/ForAfric-Agricultural-Fields-Delineation

Instance Aware segmentation of Agricultural Fields Using Mask R-CNN (Computer vision project)

Primary LanguageJupyter Notebook

ForAfric-Deep-Learning-For-Agricultural-Fields-Delineation

Instance Aware segmentation of Agricultural Fields Using Mask R-CNN (Computer vision project)

Abstract

This article aims to delimit agricultural field parcels from satellite images through deep learning for instance segmentation. Manual delineation is precise but time-consuming, and several automated approaches using traditional image segmentation techniques are struggling to capture the variety of possible appearances in the field. Deep learning has proven to be effective in the various computer vision tasks, and could be a good candidate for accurate, efficient and generalizable vision of agricultural fields.
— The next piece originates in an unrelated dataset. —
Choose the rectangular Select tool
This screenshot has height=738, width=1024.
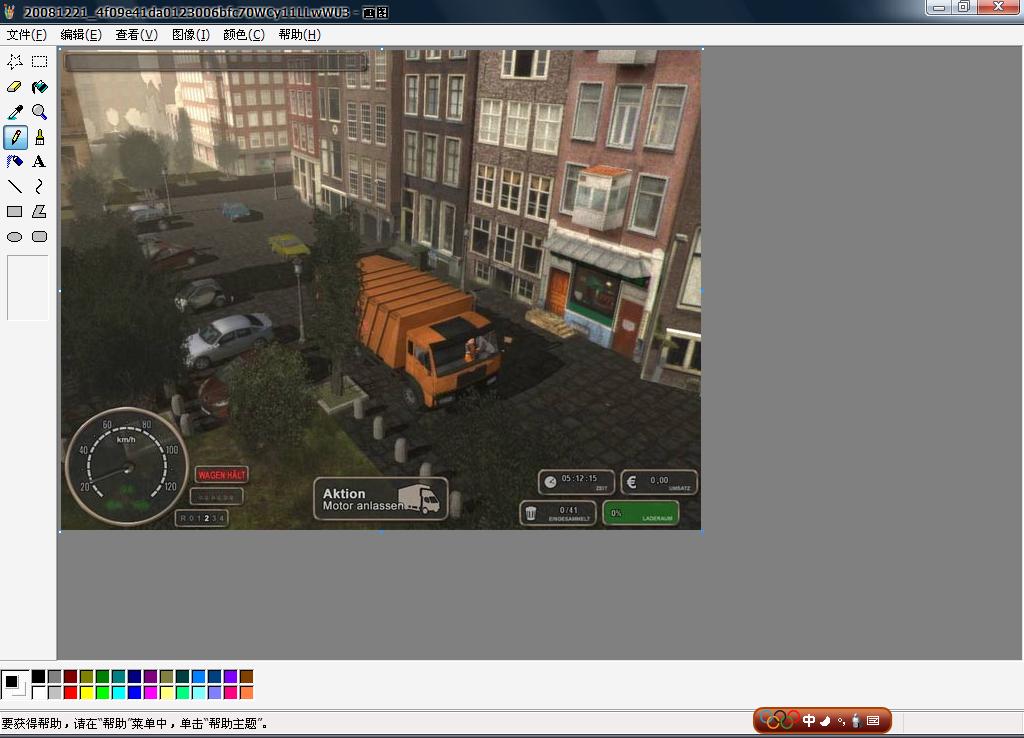pos(39,61)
Here, we use the best neural network model for instance segmentation to date: the Mask R-CNN that is formed on Sentinel-2 images corresponding to agricultural field polygons in Denmark. Unlike many other approaches, the model works on raw RGB images without pre- and post-processing. The results are generalized across different field sizes, shapes and other properties, but show characteristic problems in some cases, especially when we apply it to portions of images from another geographical area (the Zaer region in our case). Overall, the results appear promising and would therefore prove the validity of the deep learning approach. In addition, the methodology offers many opportunities for improvement.

Results

Instructions

1. File and Folder

  • The Construct_The_Dataset_ForafriPro folder, contains the notebook code needed to build our Dataset as indicated in the preprint article. You can apply it to any RGB image with a shapefile containing the field geometries. For more details about the preprocessing, follow this link (Chrieke Master thesis - it is the main documentation for this project) : https://github.com/chrieke/InstanceSegmentation_Sentinel2

  • The "dataset.py" file contains the python code allowing the model to read our training data.

  • The program_Project_Forafric file contains all the documented code lines to train the model, evaluate it and make agricultural fields predictions

2. How to execute !

Open the Program_Project_Forafric.ipynb folder (it is better to use Google Colab) and follow the instructions. Also remember to replace the dataset file in the Agri/mrcnn folder with the one in the repo ("dataset.py").